There is an exception to this rule, however. If the state and federal authorities worked together on the investigation, then the state likely must produce the combined file. United States v. Reyeros, 537 F.3d 270 (3rd Cir. 2008) (whether a federal prosecutor is responsible for information in a state agency’s files depends on whether the federal authorities are controlling, or working as a team with, the state agency, and on whether the state agency’s files are readily accessible to the federal prosecutor); United States v. Beers, 189 F.3d 1297 (10th Cir. 1999) (similar); United States v. Antone, 603 F.2d 566 (5th Cir.1979) (where “the two governments, state and federal, pooled their investigative energies,” a federal prosecutor was responsible for material in the state officers’ files).

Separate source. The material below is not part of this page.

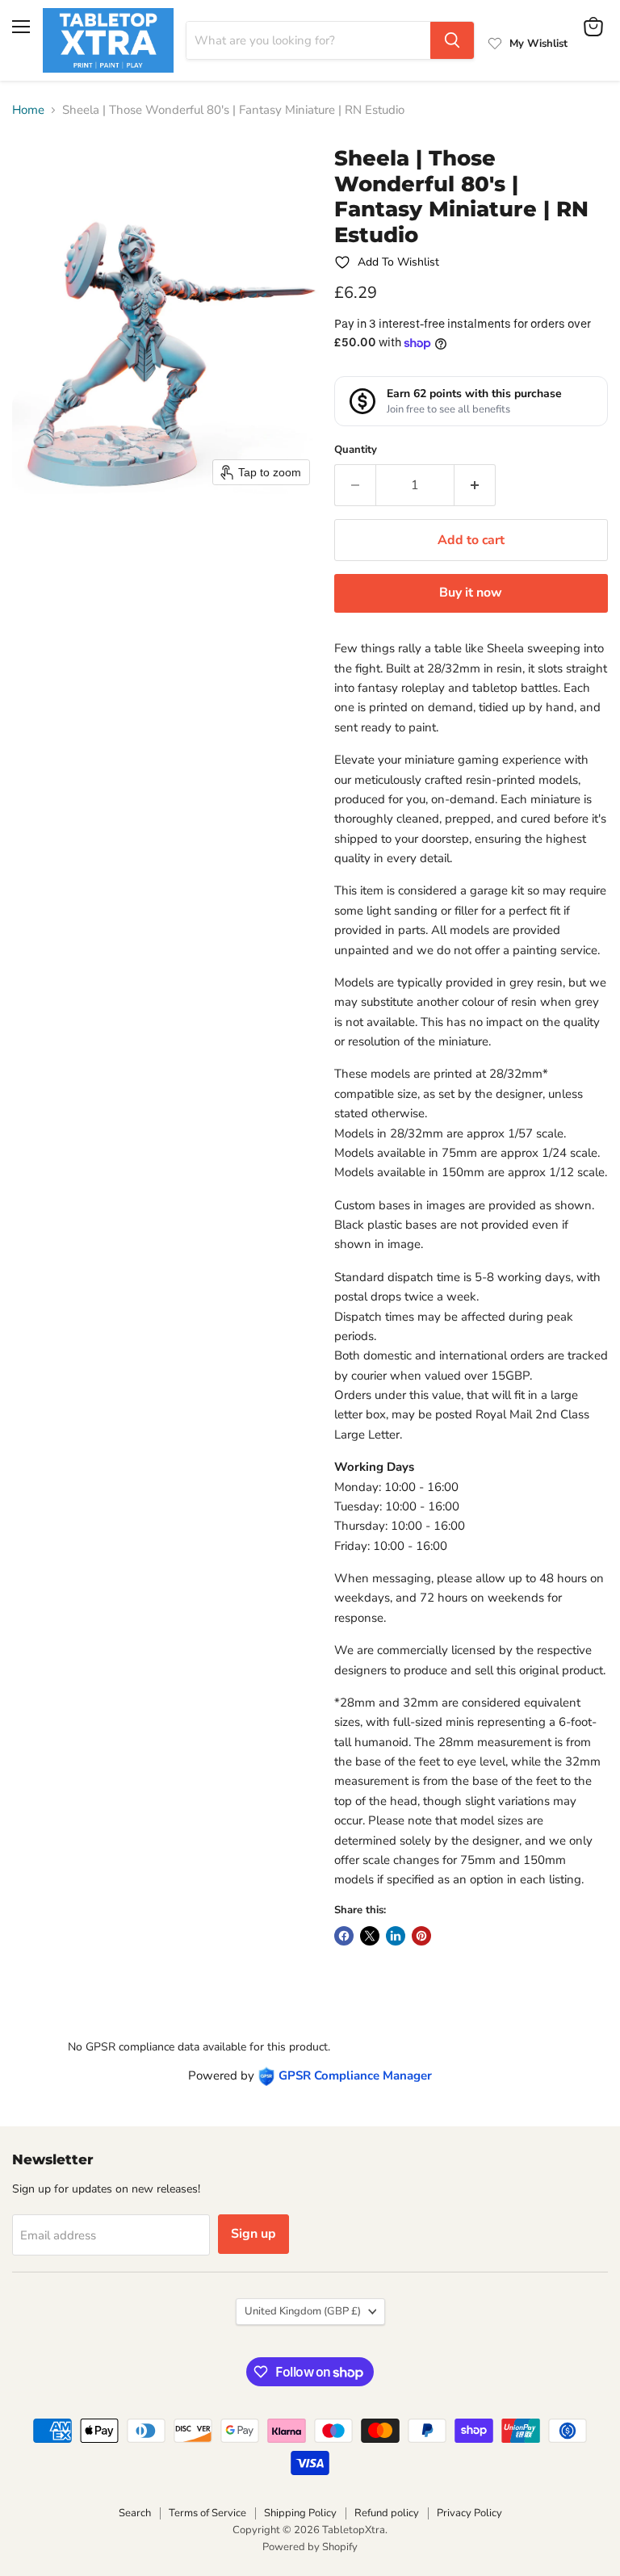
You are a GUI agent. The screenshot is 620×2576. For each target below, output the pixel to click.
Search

If there’s room for doubt about whether the cooperation between the state and federal authorities was close enough to justify holding the state responsible for material in a federal agency’s file, the state prosecutor should consider making a formal request for the material. If the request is granted, the material can be produced in discovery. If it is denied, that will bolster the state’s argument that it should not be held responsible for the material.

One comment on “Discovery and Separate Sovereigns

  1. Jeff: I hope this does not amount to quibbling, but I do not agree with the verbiage “produce the DEA’s file along with the police file.” Regardless of whether there is discoverable material in the files, Federal Law Enforcement agencies always resist producing their actual files, even though defense attorneys often demand the files themselves. Federal agencies will produce information that is exculpatory, at least if it is material to the defendant’s guilt or innocence, but they will not turn over their files, especially when they are protected by the Supremacy Clause, as in the situation that you have described. I agree that the main point that you are making is accurate, but I defer from the use of the terminology “produce the file” because it could perpetuate what I think is sometimes a misunderstanding about criminal discovery from Federal law enforcement agencies. Rich McMahon.